Mawarire was released by the High Court on $300 bail.

He is facing charges of subverting a constitutionally elected government and insulting the national flag. The subversion charge carries a 20-year jail term, if he is convicted.

His legal team that comprises Harrison Nkomo and Jeremiah Bamu convinced Justice Clement Phiri that Mawarire was a suitable candidate for bail and that their client was a victim of political persecution.

Mawarire walked out of Chikurubi gates on Thursday afternoon and despite claiming to be in high spirits, refused to give media interviews.

However, the bigger battle awaits him to regain the people’s confidence after the unsavoury episodes that began with his first arrest on treason charges in July last year.
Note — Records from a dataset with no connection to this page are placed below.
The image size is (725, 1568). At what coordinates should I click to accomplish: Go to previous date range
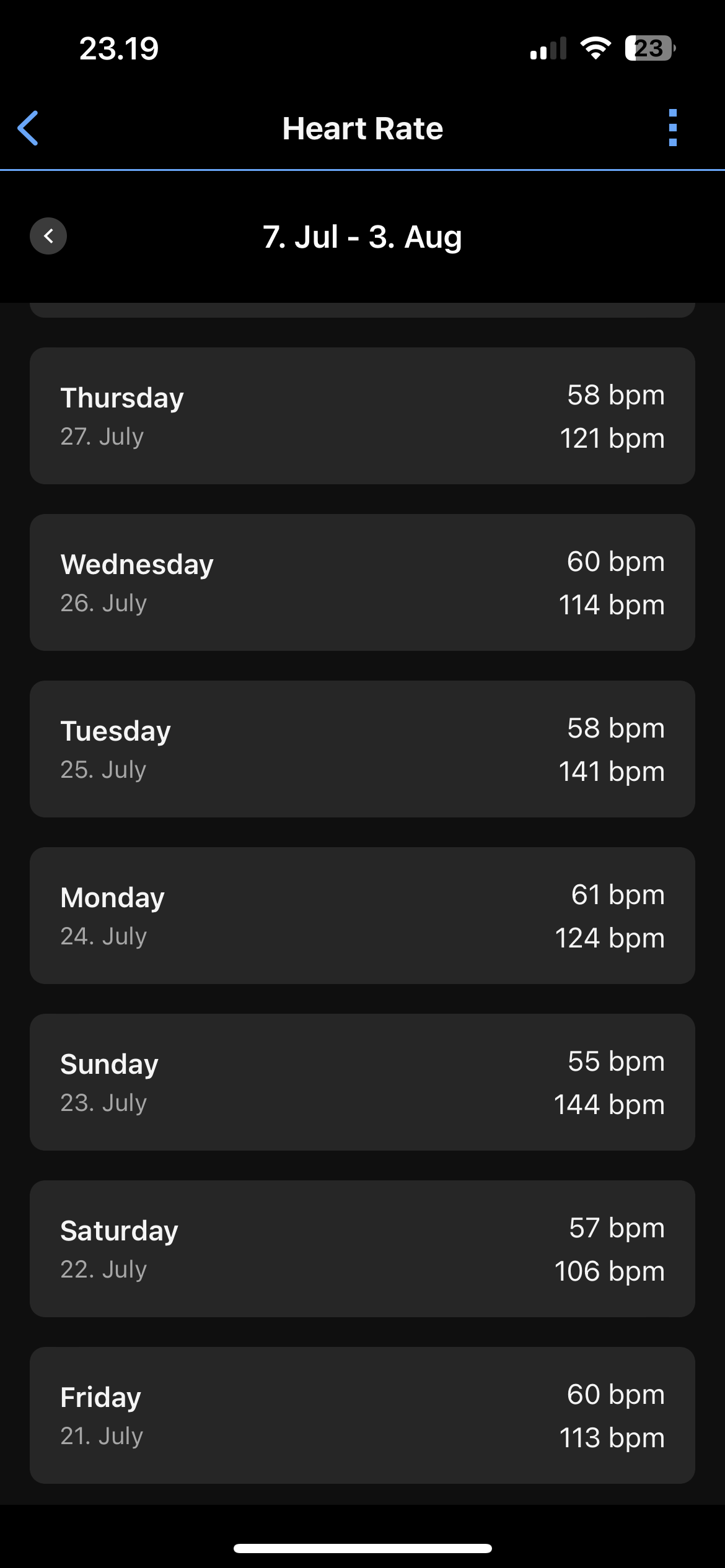(x=48, y=236)
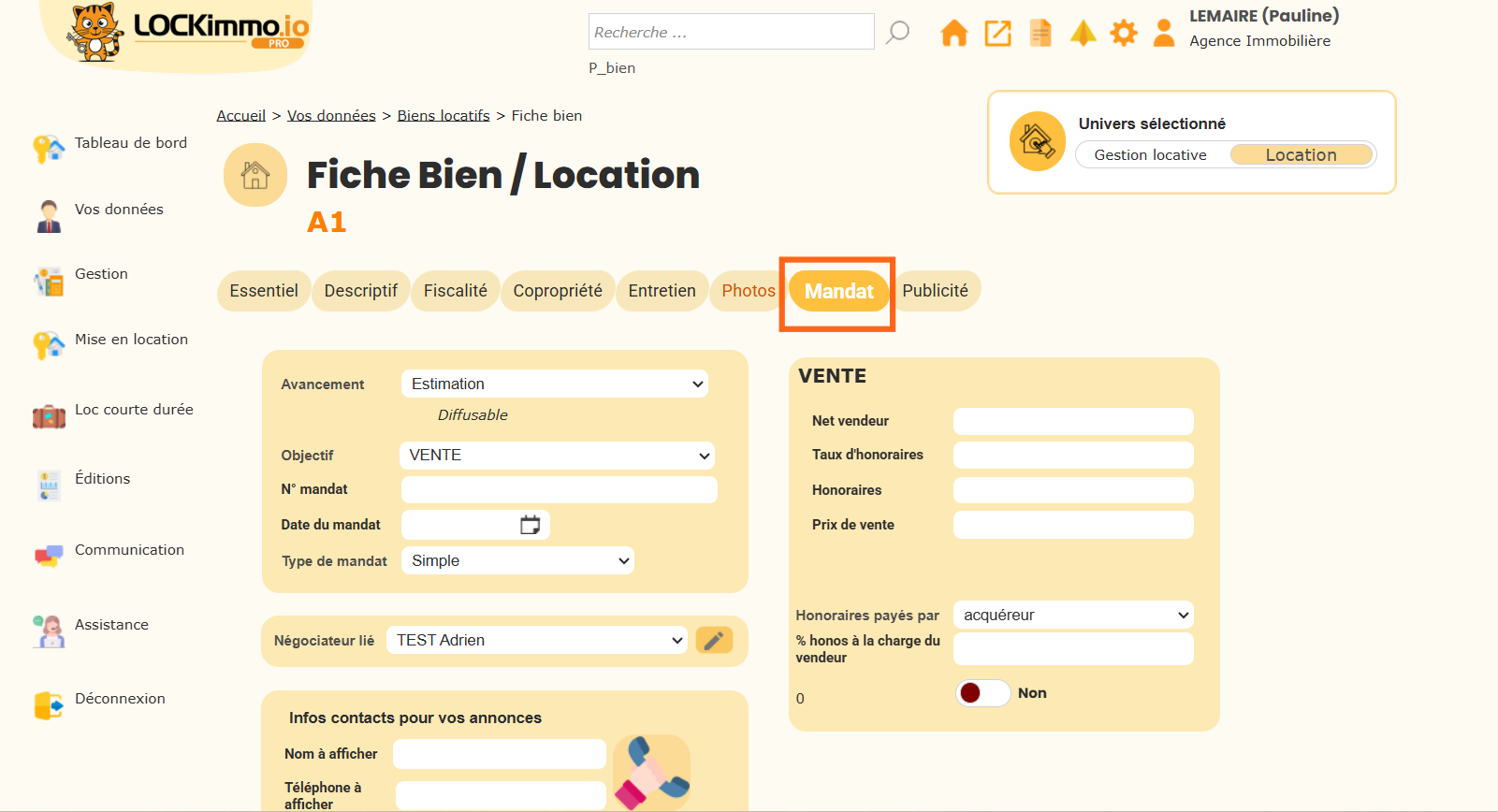Click the magnifying glass search icon

point(897,32)
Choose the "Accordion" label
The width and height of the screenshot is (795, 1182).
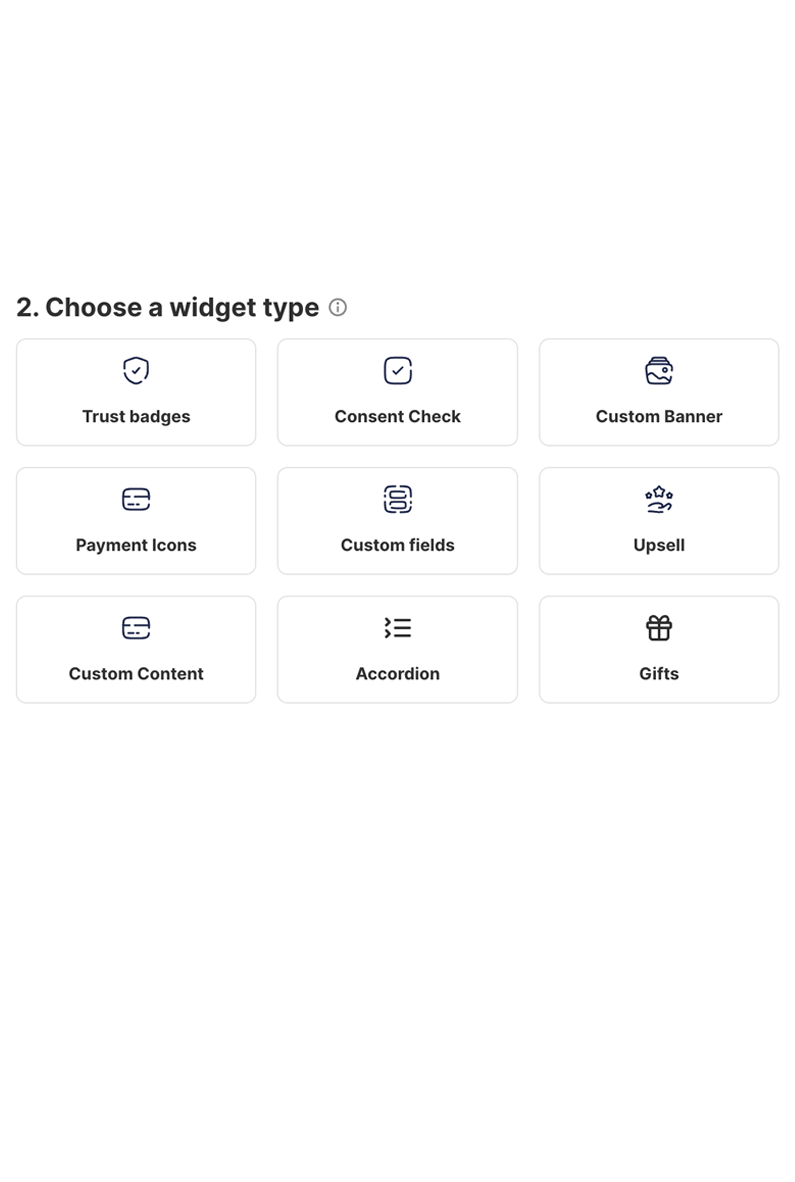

Mawarire’s appearance at the Harare magistrates court on February 3 was an anti-climax compared to his initial appearance at the same courts over six months ago.

There were no 200 lawyers or thousands of supporters standing in solidarity with him though the media did not disappoint, as journalists dutifully covered the story of a man of the cloth who has become a thorn in the flesh for Mugabe’s government.

So much has changed on the ground since that cold July night when citizens held a vigil at the courts until Mawarire walked out of the courts a free man on a legal technicality.

Instead of emboldening the cleric, the experience left him traumatised and he fled to South Africa enroute to the United States where he was feted by the media.

Mawarire’s decision to go into exile in the US divided opinion among his followers and neutrals. The anger by some supporters who felt let down is seen mainly on social media, with many accusing Mawarire of being a government mole.

One Gibson Marwa wrote on Facebook, “A captain is the last to be evacuated. The pastor should not have left Zimbabwe in the first place. He sold out.”

Another Facebook user on the same thread, Hulu Maq Bhila concurred saying, “I seriously think he came back as an opportunist. Can you imagine how powerful he was when he left? Zanu PF was on the verge of collapse, now things have changed, Zanu PF is stronger, it won a by-election. Then he comes back at such a time, pathetic.”

However, others like Cape Peninsula University lecturer Blessing Miles Kwibi-Gavhure believe Mawarire is still relevant and would continue to give Zanu PF sleepless nights.

“Instead of having solidarity with Evan Mawarire, the so-called opposition forces are busy celebrating his incarceration. Some are even peddling lies that he is a Zanu PF project,” Kwibi-Gavhure wrote.

“You cannot monopolise the fight for liberation. It is and should be a collective effort.”

Mawarire seems to have alienated himself from a section of local political activists when he revealed that he harboured political ambitions and is considering running for public office in an interview with South Africa’s Daily Maverick.

Many analysts believe the July 2016 momentum was a lost opportunity, and Zanu PF had since reorganised.

For instance, the government banned the use of the national flag by protesters and successfully introduced the much- maligned bond notes — was one of the issues that galvanised Zimbabweans against the government.

#ThisFlag failed to transform itself into a structured organisation and with Mawarire in exile, the movement became rudderless and floundered.

It remains to be seen whether #ThisFlag would be able to reinvent itself, recapture the country’s imagination and reassert itself as the premier social movement, or if that was a mere flash flood in a desert.